### WHAT YOU SHOULD DO
Word for word, restate each of the entries below, and drop every picture.

### RECORDS PROVIDED

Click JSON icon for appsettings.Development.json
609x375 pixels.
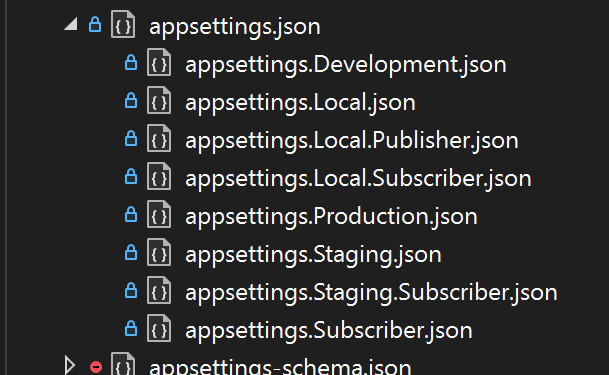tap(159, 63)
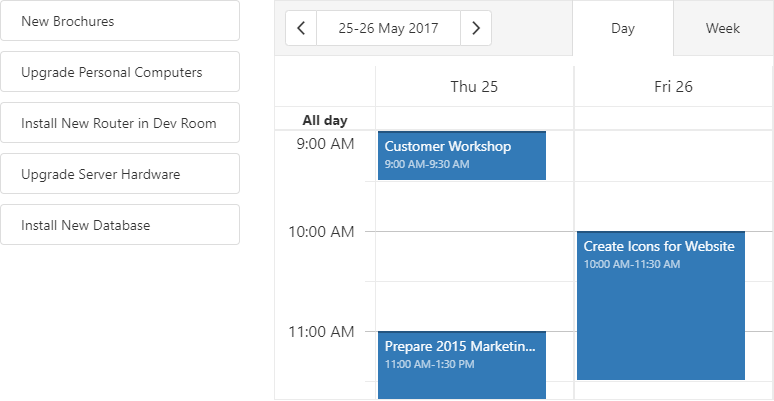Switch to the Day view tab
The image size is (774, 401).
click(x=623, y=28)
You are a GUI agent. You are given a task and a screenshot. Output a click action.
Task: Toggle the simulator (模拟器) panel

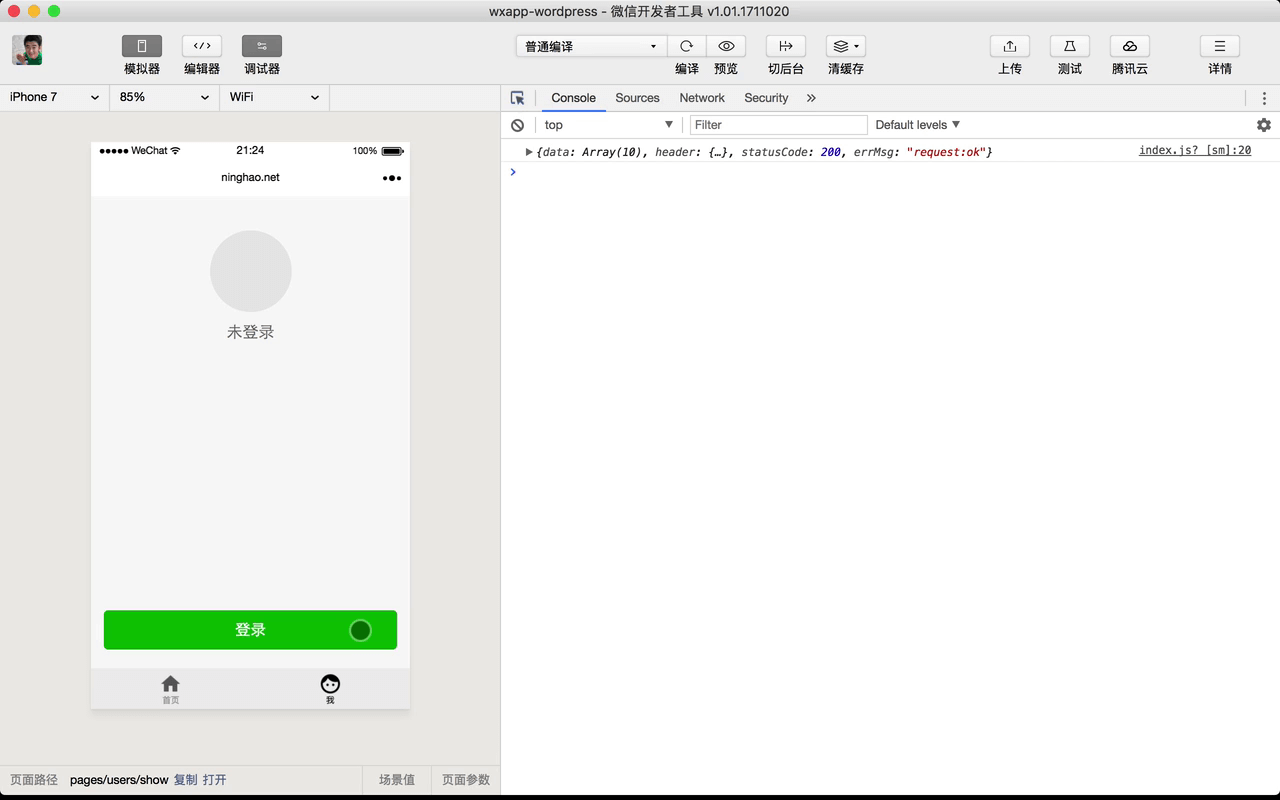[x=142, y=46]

### WRITTEN SOLUTION
Click JSON icon for appsettings.Development.json
609x375 pixels.
tap(159, 63)
Switch to the Day view tab
The image size is (774, 401).
click(x=623, y=28)
You are a GUI agent. You are given a task and a screenshot. Output a click action.
Task: Toggle the simulator (模拟器) panel

[x=142, y=46]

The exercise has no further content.